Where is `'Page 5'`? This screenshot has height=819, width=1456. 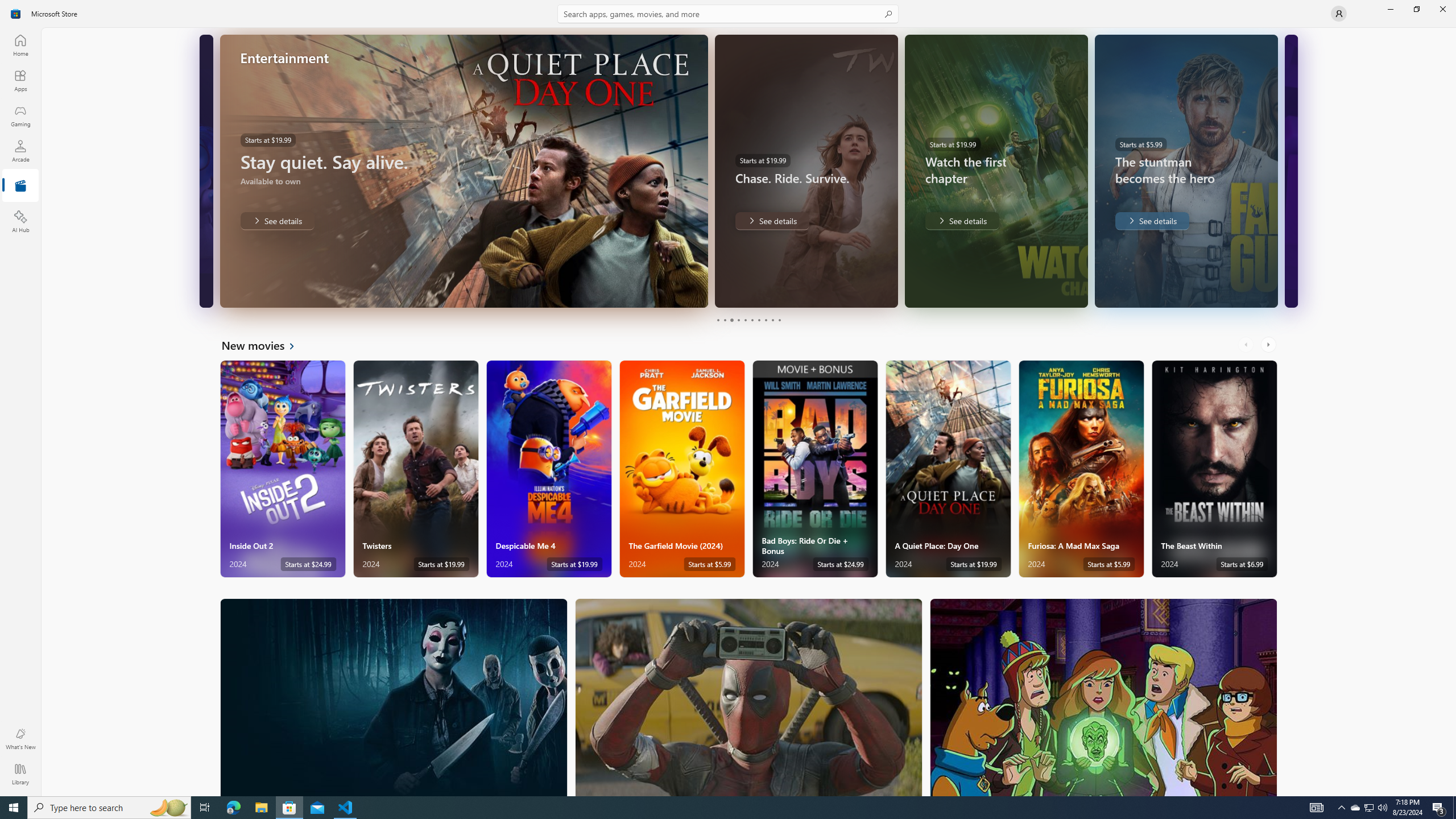
'Page 5' is located at coordinates (744, 320).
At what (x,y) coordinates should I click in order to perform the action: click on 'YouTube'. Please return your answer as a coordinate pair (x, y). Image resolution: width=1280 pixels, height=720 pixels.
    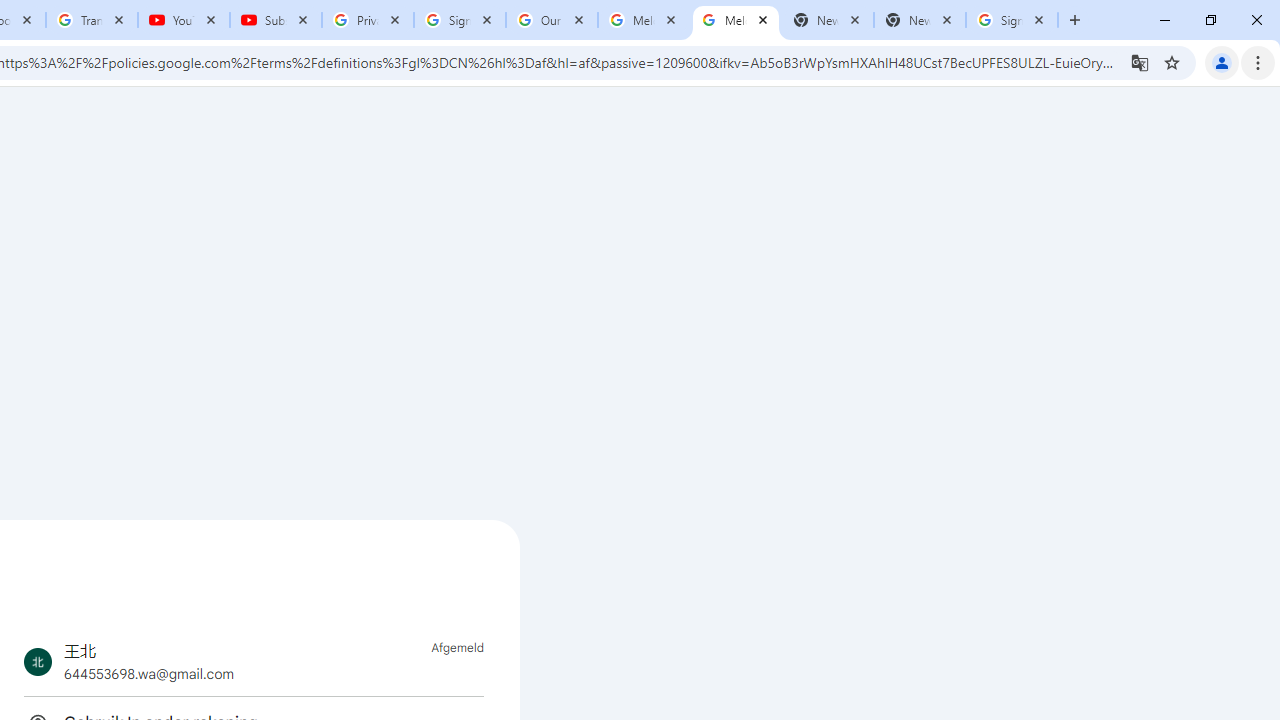
    Looking at the image, I should click on (184, 20).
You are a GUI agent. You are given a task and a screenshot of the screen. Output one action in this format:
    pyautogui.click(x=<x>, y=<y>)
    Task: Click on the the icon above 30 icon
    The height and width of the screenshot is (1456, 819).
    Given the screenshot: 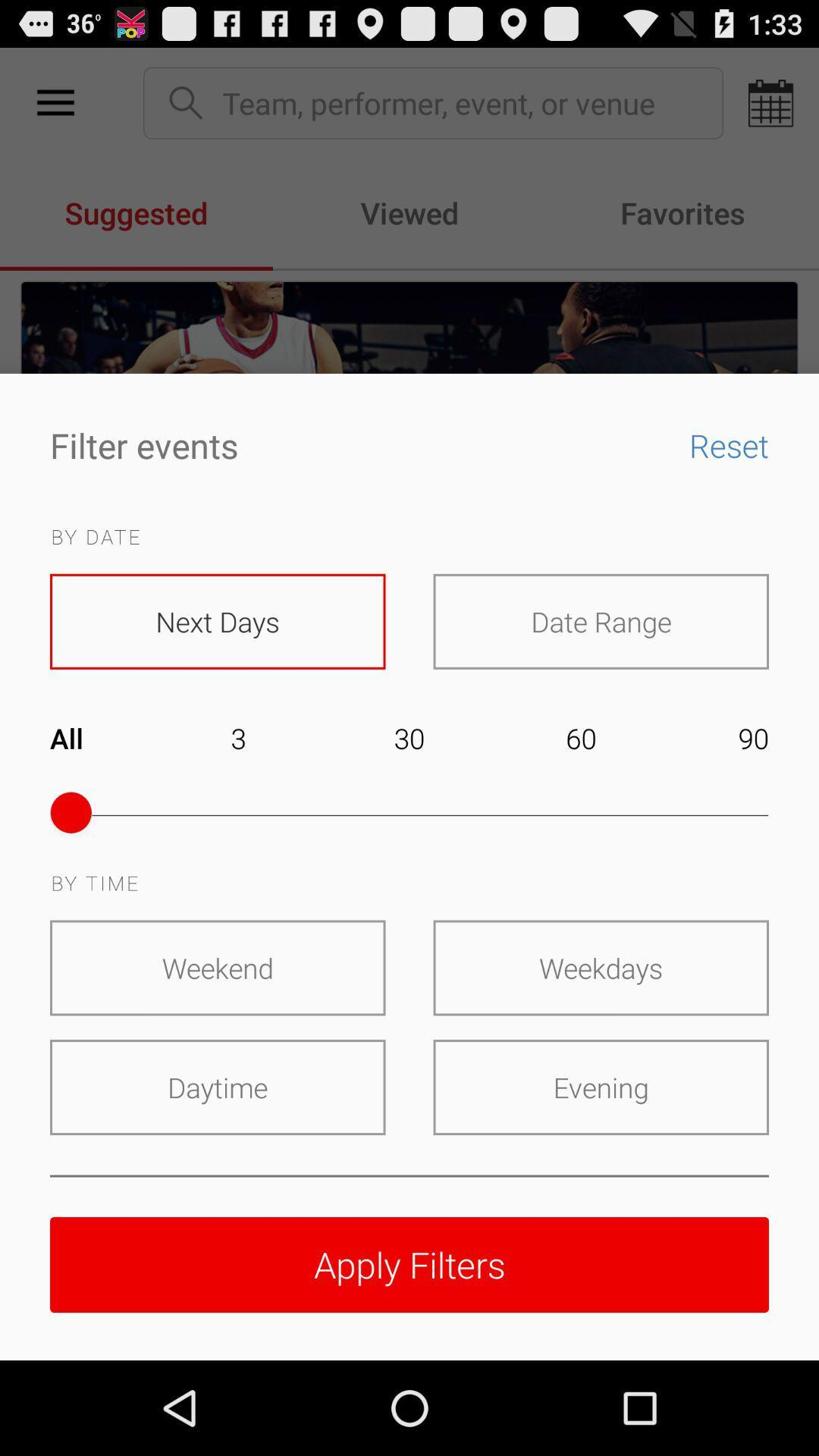 What is the action you would take?
    pyautogui.click(x=600, y=621)
    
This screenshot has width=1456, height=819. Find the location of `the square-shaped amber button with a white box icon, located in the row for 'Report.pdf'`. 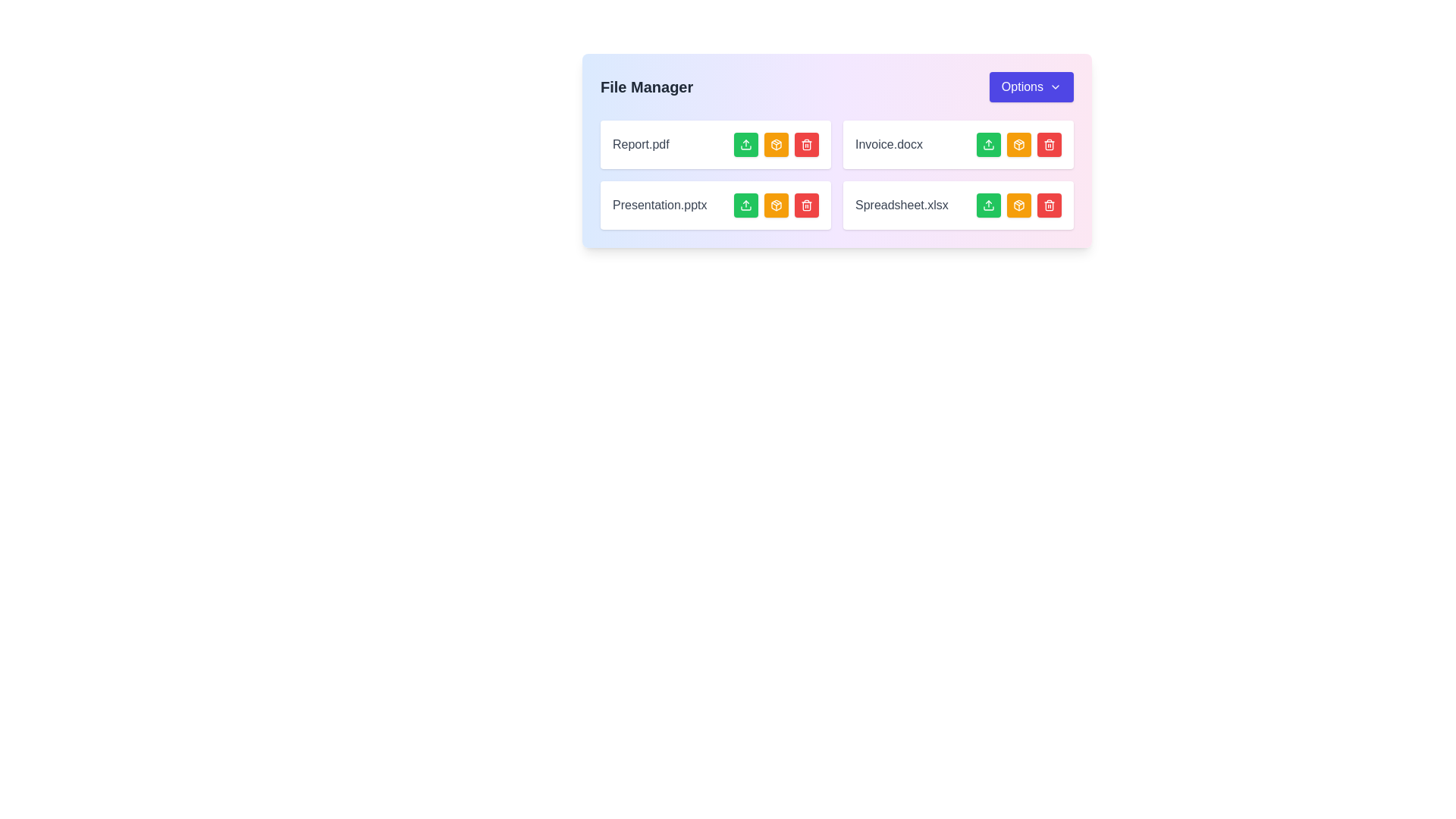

=== What is asked ===
Replace "Image resolution" with "Screen resolution" and write out the lines again with nothing else changed, beginning at the first line and stopping after the line that has "Looking at the". Leave the pictures out of your answer.

=== Correct result ===
Where is `'Page 5'`? This screenshot has height=819, width=1456. 
'Page 5' is located at coordinates (744, 320).
At what (x,y) coordinates should I click in order to perform the action: click on 'YouTube'. Please return your answer as a coordinate pair (x, y). Screen resolution: width=1280 pixels, height=720 pixels.
    Looking at the image, I should click on (184, 20).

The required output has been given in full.